● **REQUIRED WORK**:
[A] Summarize the battery-free encoder case study in two sentences.
[B] From the battery-free encoder case study, list every problem it gives with absolute systems that use batteries.
[C] Continue the battery-free encoder case study from the point where its text stops.

● **DOCUMENT**:
----

Development Case Studies
Battery-Free Multi-Rotation Absolute Encoder
By employing high-precision resin parts and using magnetic sensors, we have successfully developed a compact, low-cost multi-rotation absolute encoder that does not require a battery.
1. Background
An absolute system is capable of retaining absolute position information even when the power supply is turned off. It does not require a return-to-home operation and can run immediately after the power supply is turned on, which shortens the takt time. Since it is not necessary to do return-to-home operations, home sensors and limit sensors are also not required, leading to cost-cutting and saving of wiring.
However, in cases where batteries are used, the maximum period of retaining position information after losing the main power supply is about 2 weeks even when the batteries are fully charged. Moreover, if the system is turned off for a long period of time, readjusting home position might be necessary when restoring information.
In addition, batteries have a limited lifespan, so regular maintenance and replacement are required. Because the position information is lost whenever the battery is disconnected, the home position of the equipment must be reset each time it is disconnected.
Such problems have led to the need for a multi-rotation absolute encoder that does not require a battery, and for that reason, a mechanical multi-rotation absolute encoder using a gear mechanism was invented. However, mechanical sensors are not only complex in structure, but also large in size and expensive.
Therefore, Oriental Motor worked on the development of a new mechanical multi-rotation absolute encoder that is both compact and inexpensive.

----

● **INFORMATION PROVIDED**:

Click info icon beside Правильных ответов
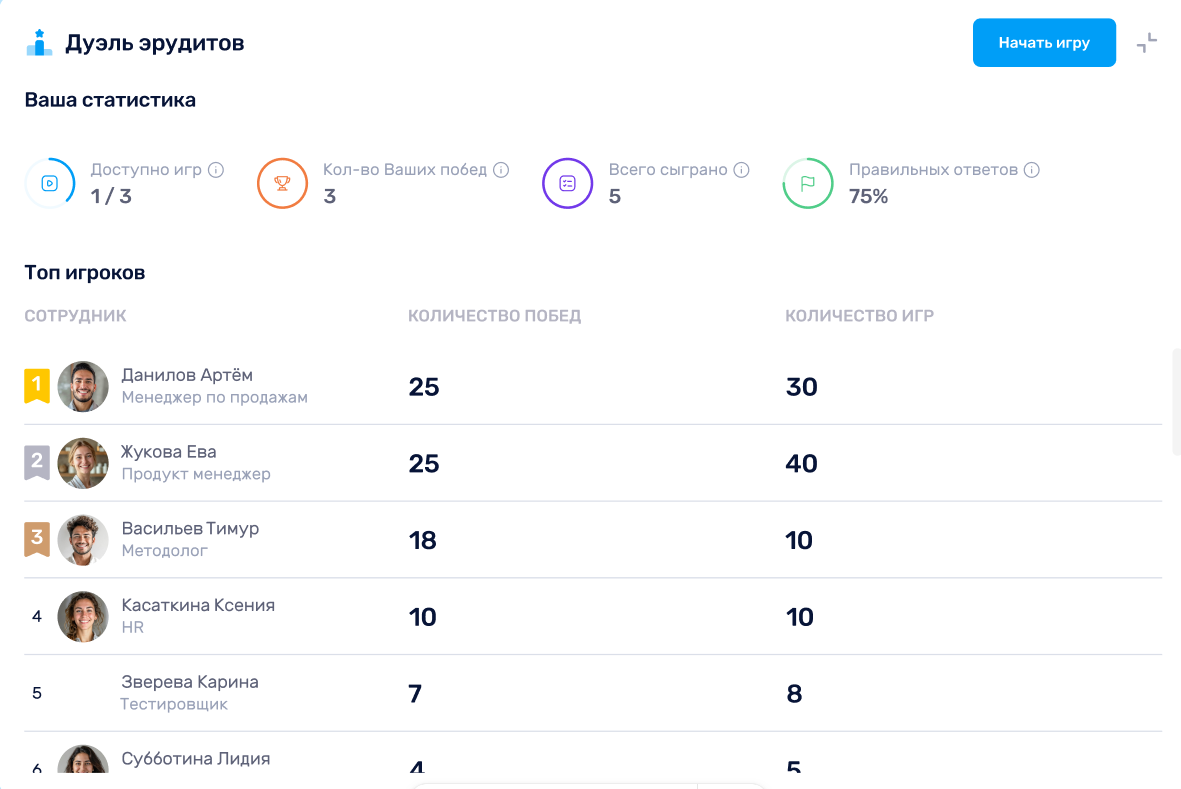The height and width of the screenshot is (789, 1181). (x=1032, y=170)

----

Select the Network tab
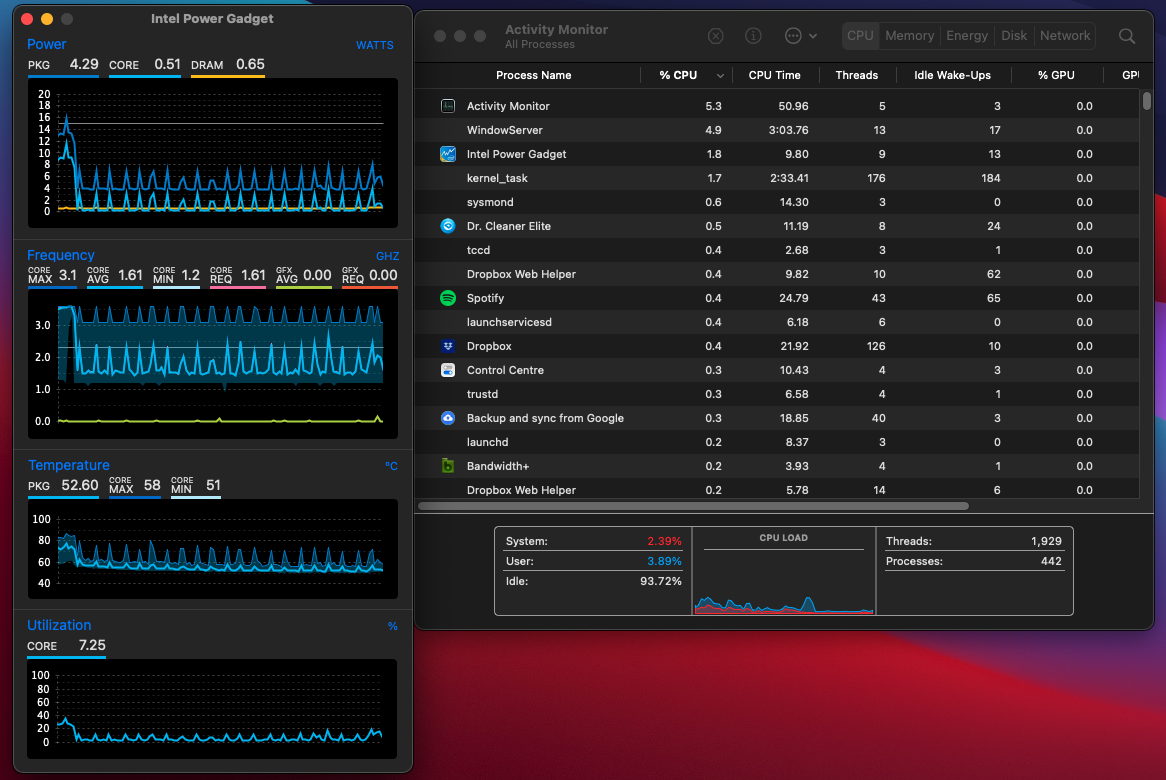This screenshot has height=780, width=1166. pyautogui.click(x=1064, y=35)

----

● **THE RESPONSES**:
[A] The case study describes a compact, low-cost multi-rotation absolute encoder that needs no battery, developed with high-precision resin parts and magnetic sensors. Absolute systems retain position and skip return-to-home operations, but battery-backed ones hold position only about two weeks and need regular battery maintenance, while existing gear-based mechanical encoders are complex, large and expensive, so Oriental Motor set out to build a compact, inexpensive mechanical one.

[B]
- Position information is retained for at most about 2 weeks after losing the main power supply, even with fully charged batteries.
- If the system is off for a long period, the home position might need readjusting when information is restored.
- Batteries have a limited lifespan, so regular maintenance and replacement are required.
- Position information is lost whenever the battery is disconnected, so the equipment's home position must be reset each time.

[C]
2. Principle and Structure
The position detection mechanism of the newly developed absolute encoder operates on a principle similar to the telling of time from the combination of angles (phase differences) of the hour hand, minute hand, and second hand of a clock. It is equipped with 4 gears that correspond to the hands of a clock, each of which the position is detected by a sensor and recognized as position information. Each gear pair has a tooth count difference, and therefore, the phase differences between the meshing gears change every time the motor shaft rotates. By utilizing the phase differences, which are caused by the ratio of tooth counts, the gear phase difference is detected in increments of 1 tooth (1 pitch), and based on the combination of these phase differences, the multi-rotation coordinate is calculated (see figure). The phase differences of all gears are designed to return to their initial states after rotating 1,800 times. This feature enables the detection of multi-rotation coordinates for up to 1,800 revolutions.
3. Examples of Commercialization
The newly developed sensor makes possible the construction of a multi-rotation absolute system that does not require batteries. This sensor is mounted on the "Hybrid Control System with αSTEP Absolute Encoder AZ Series" and is used in a wide range of equipment.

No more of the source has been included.